What has been mostly missed in all the debate around the court’s decision is that it has taken a step towards enforcing the “letter” of the TFEU, or Treaty of the Functioning of the European Union. For example, the TFEU Article 123 states that:

“Overdraft facilities or any other type of credit facility with the European Central Bank or with the central banks of the Member States in favour of Union institutions, bodies, offices or agencies, central governments, regional, local or other public authorities, other bodies governed by public law, or public undertakings of Member States shall be prohibited, as shall the purchase directly from them by the European Central Bank or national central banks of debt instruments.”

It is incomprehensible that PSPP would be ruled not to be a “credit facility” by the European Court of Justice, ECJ, because that is precisely what the programme effectively is. In it, the ECB buys (mostly) sovereign debt from the secondary markets through commercial banks. Thus, the ECB provides a credit line for banks to buy sovereign debt. This turns into “monetary policy” only in some twisted economic models and politically inclined minds of lawyers and judges.

So the German court’s ruling, if enforced, would thus uphold the letter of the TFEU, when the ECJ, in its previous rulings, failed to do that.

Those arguing that the court’s ruling would go against the “independence” of the ECB, fail to understand that that ship has sailed. When PSPP was launched, the ECB became a political actor, as the programme eased the financial burden of member governments.

The final nail on the “independence coffin” came when the ECB discontinued the Emergency Liquidity Assistance program to Greece in Summer 2015, pushing the country into a banking crisis. There could have been no other motivation for a central banking authority to create a banking crisis in a member country than an effort to pressure the Greek government to succumb under the demands of the “Troika”. It was one of the most disgraceful acts in the history of central banking.

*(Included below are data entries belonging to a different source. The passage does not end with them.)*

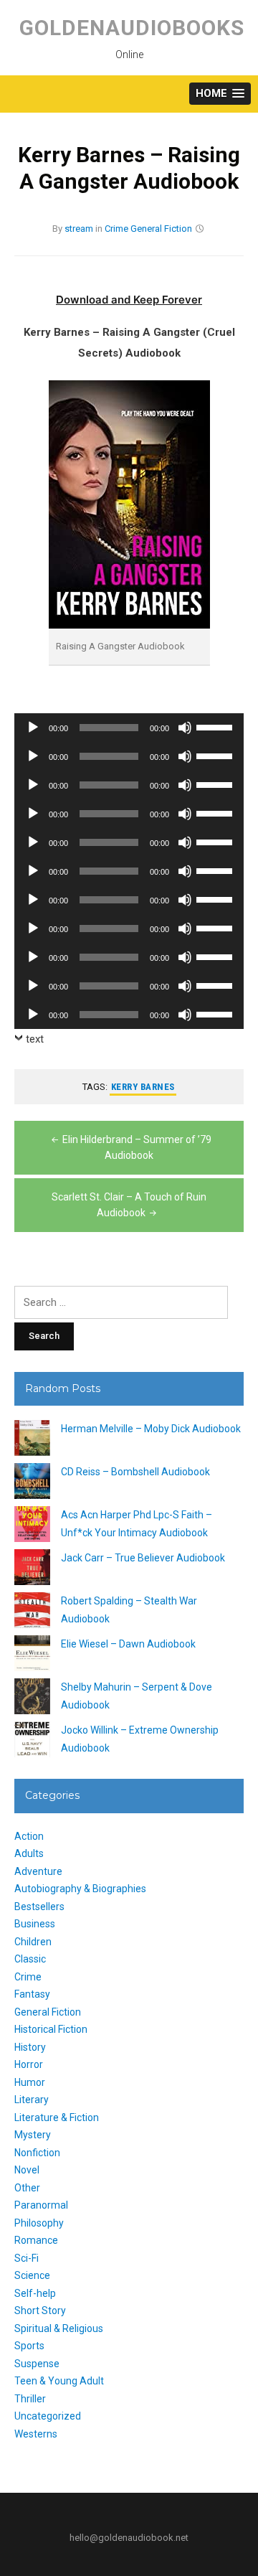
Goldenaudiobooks (131, 27)
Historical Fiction (50, 2029)
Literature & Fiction (56, 2117)
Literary (31, 2099)
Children (33, 1941)
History (30, 2047)
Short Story (40, 2310)
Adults (29, 1853)
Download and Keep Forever (129, 299)
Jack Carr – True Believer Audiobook (143, 1558)
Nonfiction (37, 2152)
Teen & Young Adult (59, 2381)
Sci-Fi (26, 2258)
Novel (26, 2170)
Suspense (36, 2363)
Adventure (38, 1871)
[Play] (33, 727)
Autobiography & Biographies (80, 1888)
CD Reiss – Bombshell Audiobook (135, 1471)
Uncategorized (47, 2416)
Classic (30, 1959)
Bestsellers (39, 1906)
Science (32, 2275)
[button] (220, 94)
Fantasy (32, 1994)
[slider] (216, 726)
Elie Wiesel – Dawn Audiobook (128, 1644)
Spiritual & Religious (58, 2328)
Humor (29, 2082)
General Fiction (161, 228)
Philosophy (39, 2223)
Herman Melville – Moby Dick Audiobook (151, 1428)
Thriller (30, 2399)
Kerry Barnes (143, 1086)
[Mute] (185, 727)
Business (34, 1923)
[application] (129, 727)
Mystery (32, 2134)
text (35, 1039)
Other (27, 2188)
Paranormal (41, 2205)
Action (29, 1836)
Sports (29, 2345)
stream (78, 228)
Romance (36, 2240)
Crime (116, 228)
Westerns (35, 2434)
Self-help (35, 2293)
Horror (28, 2064)
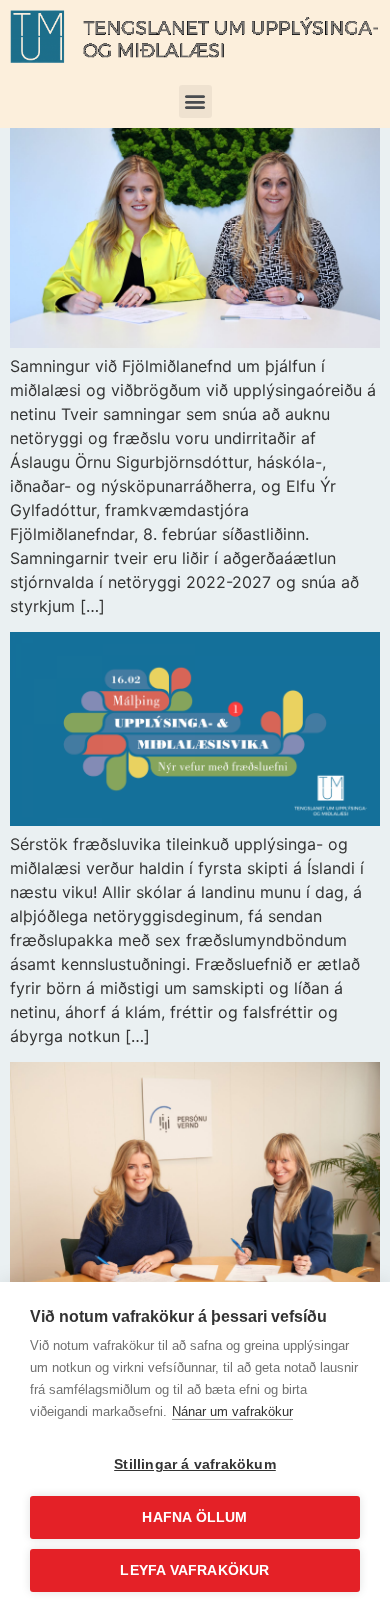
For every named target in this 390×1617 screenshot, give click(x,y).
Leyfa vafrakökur (194, 1570)
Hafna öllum (194, 1517)
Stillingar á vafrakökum (195, 1464)
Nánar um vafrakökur (232, 1411)
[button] (195, 101)
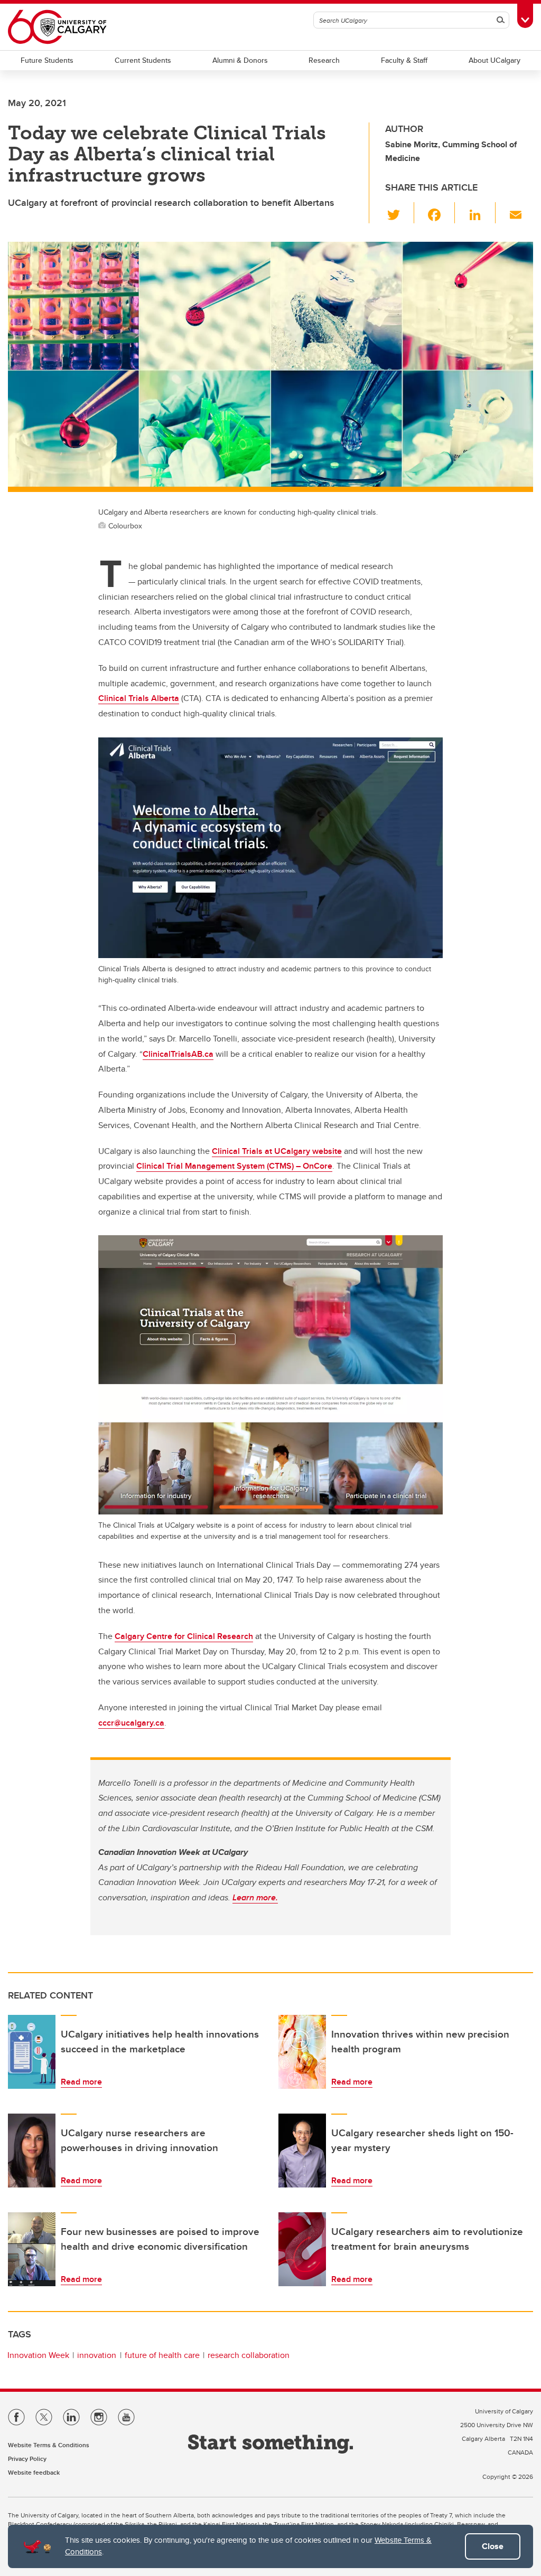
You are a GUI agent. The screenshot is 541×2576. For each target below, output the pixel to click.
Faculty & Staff (404, 60)
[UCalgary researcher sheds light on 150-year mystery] (302, 2150)
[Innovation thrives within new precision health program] (302, 2052)
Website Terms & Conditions (48, 2444)
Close (492, 2546)
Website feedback (34, 2472)
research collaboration (249, 2355)
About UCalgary (494, 60)
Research (324, 60)
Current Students (143, 60)
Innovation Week (38, 2355)
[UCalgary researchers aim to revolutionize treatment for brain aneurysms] (302, 2249)
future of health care (162, 2355)
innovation (96, 2355)
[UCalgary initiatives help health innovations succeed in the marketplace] (31, 2052)
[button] (399, 212)
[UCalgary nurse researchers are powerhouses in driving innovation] (31, 2150)
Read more (81, 2082)
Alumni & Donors (240, 60)
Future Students (47, 60)
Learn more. (255, 1897)
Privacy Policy (27, 2458)
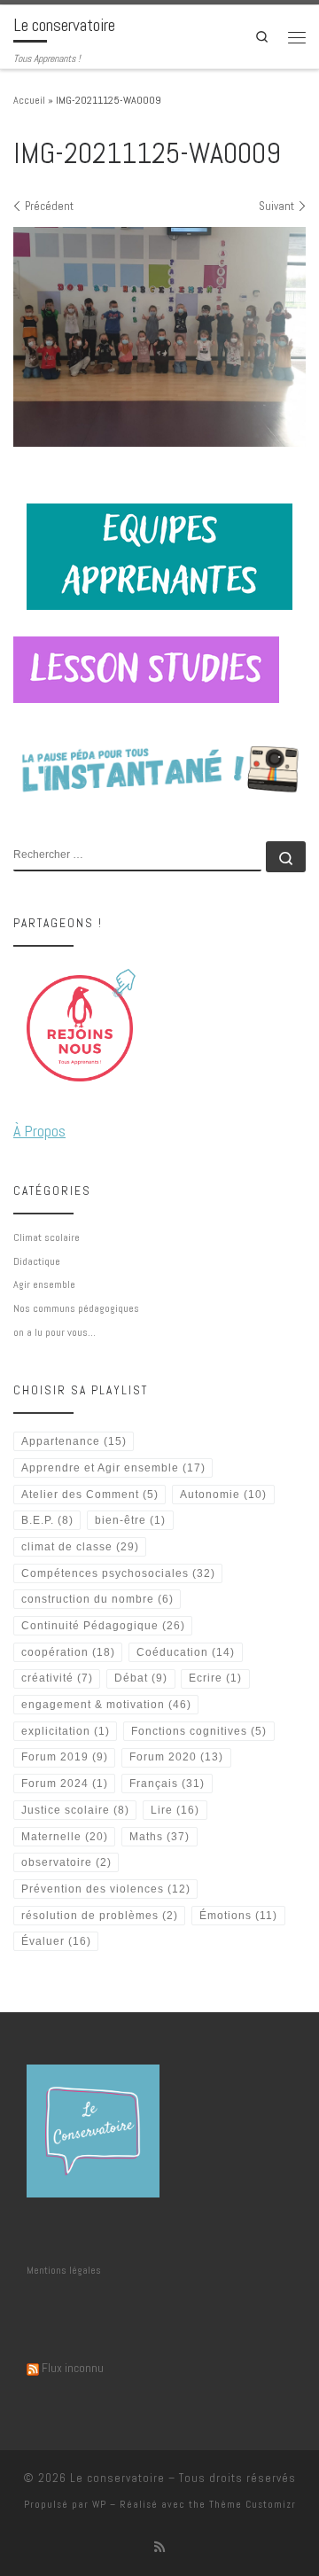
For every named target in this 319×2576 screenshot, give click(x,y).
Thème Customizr (252, 2504)
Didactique (36, 1261)
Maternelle (64, 1837)
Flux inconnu (73, 2368)
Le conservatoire (117, 2478)
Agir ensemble (44, 1284)
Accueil (29, 100)
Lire (175, 1810)
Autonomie (223, 1494)
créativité (57, 1678)
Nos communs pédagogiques (76, 1308)
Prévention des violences (106, 1889)
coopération (68, 1652)
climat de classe (80, 1547)
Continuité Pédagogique (103, 1626)
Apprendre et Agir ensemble (113, 1468)
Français (167, 1783)
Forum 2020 (176, 1757)
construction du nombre (97, 1599)
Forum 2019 (64, 1757)
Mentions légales (64, 2270)
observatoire (66, 1862)
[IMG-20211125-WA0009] (159, 337)
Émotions (238, 1915)
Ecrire (215, 1678)
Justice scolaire (75, 1810)
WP (99, 2504)
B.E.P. (47, 1520)
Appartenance (74, 1441)
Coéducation (185, 1652)
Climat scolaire (46, 1237)
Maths (159, 1837)
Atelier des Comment (90, 1494)
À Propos (39, 1130)
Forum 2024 (64, 1783)
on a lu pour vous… (54, 1332)
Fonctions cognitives (199, 1731)
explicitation (65, 1731)
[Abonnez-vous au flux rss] (159, 2547)
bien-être (130, 1520)
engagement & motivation (106, 1704)
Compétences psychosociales (118, 1573)
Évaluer (56, 1941)
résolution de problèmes (99, 1915)
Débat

Now, joint liabilities are about to come home to roost.

Even if the “masterminds” of the ECB are able to conjure a monetary political explanation of their efforts to support the ailing finances of the member states of the Eurozone through the PSPP, the manoeuvring room of the ECB has been seriously diminished. There will be no debt monetisation or “helicopters” coming to rescue the failing finances of national states in the economic crisis, which has now started.

Moreover, if the PSPP program is discontinued by the court’s ruling, the yields of Italian and Spanish bonds are likely to skyrocket. If countries are not willing to participate on the ESM programs with demands of austerity, the only way for sovereigns to solve their indebtedness issues is through default.

In this case the sovereign debt held by the ECB, or the loans granted by the European Stability Mechanism, ESM, would start to look mighty tempting target for a “foreign default”.

If countries default on their debt held by the ECB, the Bank needs to be recapitalised, which can only happen through national central banks and/or governments. Defaults on the ESM loans would mean that the guarantees issued by the member states would come into play.

In these cases, other member nations would, either through guarantees or through their respective central banks, have been forced to fund other member nations effectively breaching the Article 125 banning all mutual fiscal responsibility.

Then things would get really interesting.

Tuomas Malinen is Chief Economist at GnS Economics.